START Exercise input
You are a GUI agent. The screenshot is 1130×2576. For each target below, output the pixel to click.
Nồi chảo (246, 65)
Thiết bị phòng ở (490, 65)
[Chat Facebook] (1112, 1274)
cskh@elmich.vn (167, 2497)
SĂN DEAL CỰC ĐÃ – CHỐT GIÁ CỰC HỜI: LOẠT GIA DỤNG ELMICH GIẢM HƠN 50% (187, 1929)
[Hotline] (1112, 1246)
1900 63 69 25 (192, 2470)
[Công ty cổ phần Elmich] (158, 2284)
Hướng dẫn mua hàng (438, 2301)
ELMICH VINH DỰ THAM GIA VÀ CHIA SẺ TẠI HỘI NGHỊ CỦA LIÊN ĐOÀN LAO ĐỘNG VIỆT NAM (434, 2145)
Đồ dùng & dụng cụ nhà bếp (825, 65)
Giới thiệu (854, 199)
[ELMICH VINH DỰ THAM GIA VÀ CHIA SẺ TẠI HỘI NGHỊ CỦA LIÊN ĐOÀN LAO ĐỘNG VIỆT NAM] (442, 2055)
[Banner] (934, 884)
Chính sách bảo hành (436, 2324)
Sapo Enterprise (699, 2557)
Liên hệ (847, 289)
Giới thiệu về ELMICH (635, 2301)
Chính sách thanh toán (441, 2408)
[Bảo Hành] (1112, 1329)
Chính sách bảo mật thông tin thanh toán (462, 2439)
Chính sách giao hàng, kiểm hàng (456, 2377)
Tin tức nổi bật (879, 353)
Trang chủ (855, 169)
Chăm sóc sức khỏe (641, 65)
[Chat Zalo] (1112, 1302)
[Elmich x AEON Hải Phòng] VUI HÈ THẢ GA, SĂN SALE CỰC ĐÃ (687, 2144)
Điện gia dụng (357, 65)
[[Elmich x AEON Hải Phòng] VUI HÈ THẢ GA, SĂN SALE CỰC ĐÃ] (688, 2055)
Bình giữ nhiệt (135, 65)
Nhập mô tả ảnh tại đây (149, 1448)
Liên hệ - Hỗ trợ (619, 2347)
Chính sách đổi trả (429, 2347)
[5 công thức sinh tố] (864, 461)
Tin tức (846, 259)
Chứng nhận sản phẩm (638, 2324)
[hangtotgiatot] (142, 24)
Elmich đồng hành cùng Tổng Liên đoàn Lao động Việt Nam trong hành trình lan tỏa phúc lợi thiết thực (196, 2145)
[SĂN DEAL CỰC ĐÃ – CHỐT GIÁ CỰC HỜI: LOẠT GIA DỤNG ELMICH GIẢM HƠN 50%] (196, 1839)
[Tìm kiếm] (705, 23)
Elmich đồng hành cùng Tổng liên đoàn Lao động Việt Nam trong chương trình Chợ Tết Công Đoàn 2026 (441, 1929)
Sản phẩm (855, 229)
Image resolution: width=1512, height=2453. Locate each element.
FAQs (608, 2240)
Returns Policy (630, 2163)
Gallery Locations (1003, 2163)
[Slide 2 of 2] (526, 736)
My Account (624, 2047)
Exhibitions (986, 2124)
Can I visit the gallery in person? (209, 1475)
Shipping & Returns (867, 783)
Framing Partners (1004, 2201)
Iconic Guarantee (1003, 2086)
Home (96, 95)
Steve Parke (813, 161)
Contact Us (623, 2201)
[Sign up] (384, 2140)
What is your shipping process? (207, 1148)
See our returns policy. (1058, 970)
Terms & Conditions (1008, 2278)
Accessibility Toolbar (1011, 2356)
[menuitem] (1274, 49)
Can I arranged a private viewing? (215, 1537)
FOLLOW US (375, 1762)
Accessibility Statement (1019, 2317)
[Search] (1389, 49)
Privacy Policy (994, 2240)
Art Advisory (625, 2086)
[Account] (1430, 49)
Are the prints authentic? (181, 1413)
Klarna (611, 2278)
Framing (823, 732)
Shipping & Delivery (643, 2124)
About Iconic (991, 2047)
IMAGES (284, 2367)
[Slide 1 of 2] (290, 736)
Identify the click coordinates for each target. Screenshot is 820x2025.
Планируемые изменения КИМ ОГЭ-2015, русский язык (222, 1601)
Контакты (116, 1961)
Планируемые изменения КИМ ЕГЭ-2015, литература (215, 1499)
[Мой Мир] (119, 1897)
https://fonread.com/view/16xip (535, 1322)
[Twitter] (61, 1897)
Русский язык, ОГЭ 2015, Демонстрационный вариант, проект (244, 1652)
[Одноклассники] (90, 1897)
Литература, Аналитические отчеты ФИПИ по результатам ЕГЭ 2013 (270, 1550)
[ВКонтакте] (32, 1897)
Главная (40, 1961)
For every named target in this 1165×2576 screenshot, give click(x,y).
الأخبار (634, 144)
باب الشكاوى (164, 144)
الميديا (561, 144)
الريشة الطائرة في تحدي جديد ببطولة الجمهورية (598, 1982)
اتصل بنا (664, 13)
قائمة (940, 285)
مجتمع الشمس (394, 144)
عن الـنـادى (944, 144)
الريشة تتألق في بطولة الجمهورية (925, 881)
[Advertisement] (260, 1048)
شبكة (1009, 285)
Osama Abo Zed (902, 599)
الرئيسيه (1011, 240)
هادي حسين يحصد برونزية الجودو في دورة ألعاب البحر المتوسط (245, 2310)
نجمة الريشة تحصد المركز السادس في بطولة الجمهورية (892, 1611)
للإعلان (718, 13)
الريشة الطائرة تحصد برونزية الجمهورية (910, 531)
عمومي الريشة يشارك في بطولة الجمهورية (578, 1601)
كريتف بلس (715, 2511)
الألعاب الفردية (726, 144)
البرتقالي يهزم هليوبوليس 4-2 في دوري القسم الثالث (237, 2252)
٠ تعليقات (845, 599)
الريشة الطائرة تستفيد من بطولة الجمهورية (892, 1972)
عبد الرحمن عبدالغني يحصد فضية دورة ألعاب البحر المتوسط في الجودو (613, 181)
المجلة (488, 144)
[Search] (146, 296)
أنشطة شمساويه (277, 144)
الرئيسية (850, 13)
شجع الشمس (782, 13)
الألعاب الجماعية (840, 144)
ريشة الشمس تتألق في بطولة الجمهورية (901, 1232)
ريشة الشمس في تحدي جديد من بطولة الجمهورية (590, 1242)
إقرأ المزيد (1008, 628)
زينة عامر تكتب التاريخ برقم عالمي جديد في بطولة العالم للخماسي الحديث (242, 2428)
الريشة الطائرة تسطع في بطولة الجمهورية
END Exercise input
Required action
Say how many lines in the entries above contain the string "trình", offering no other words.

Solution for this exercise
2